▸ GIVEN PASSAGE

"Watch the pennies and the pounds take care of themselves," the old adage goes.
It's a theory a lot of pfbloggers hold near and dear to their hearts. And truth be told, it's not a bad axiom to live by, but a few posts out there in the blogosphere have me rethinking this sort of conventional wisdom.
Does the small stuff really add up?
I found Canadian Capitalist's candid piece on the $8,000 he spent to have an unused van parked on his driveway for a year quite compelling.
I'm paraphrasing him a little bit (and my apologizes if I'm in any way taking his views out of context or misquoting him) but essentially, CC stretches his dollars further by doing things like coupon clipping and brown-bagging lunches to work. Yet on major purchases like homes and cars, though he tries to have a similar nose for bargains, a lot of the time there's wasted money because the item either wasn't really needed in the first place, or wasn't acquired at quite the same bargain level as that 99 cent loaf of bread from the bakery on the other side of town. I think the point is, overpaying for a house or a car you arguably don't need dings your wallet a lot more than those nickel-off-toothpaste coupons can ever hope to offset.

▸ PROVIDED DATA
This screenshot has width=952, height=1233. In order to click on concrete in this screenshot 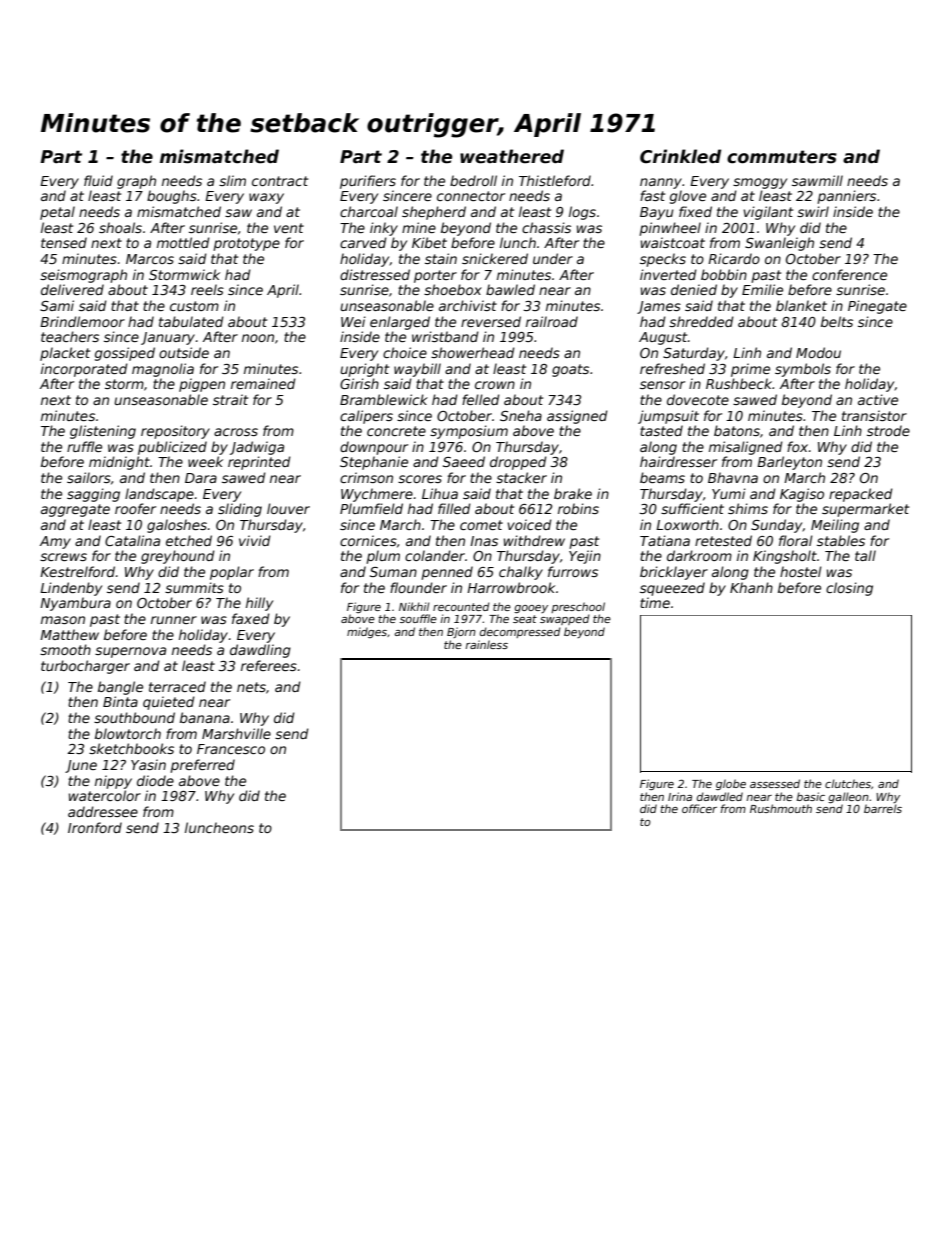, I will do `click(396, 431)`.
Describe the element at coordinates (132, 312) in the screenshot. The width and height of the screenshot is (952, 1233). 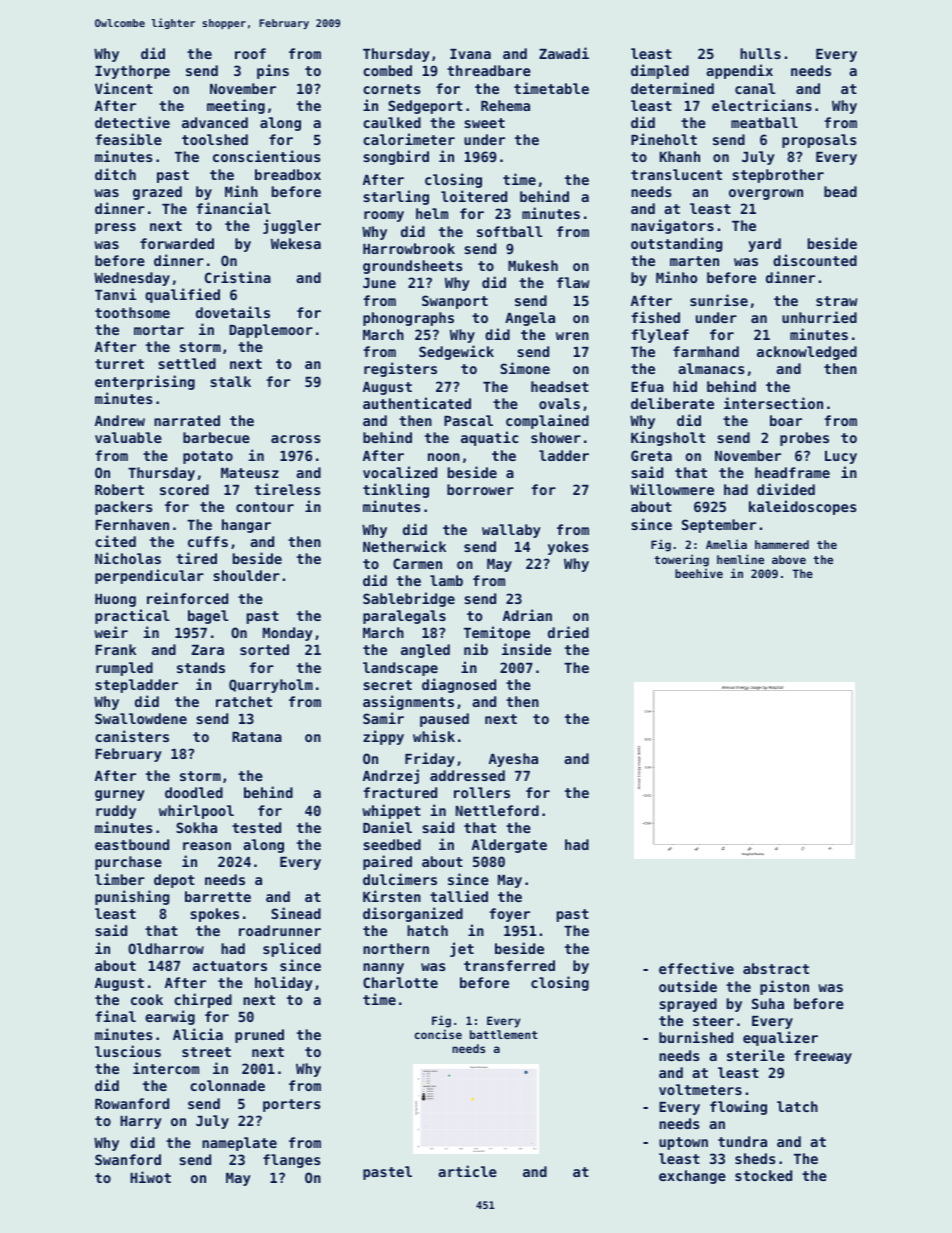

▸ TASK REQUIREMENTS
In the post about saving the small stuff, how much did Canadian Capitalist spend to have an unused van parked on his driveway for a year?

▸ EXERCISE RESULT
$8,000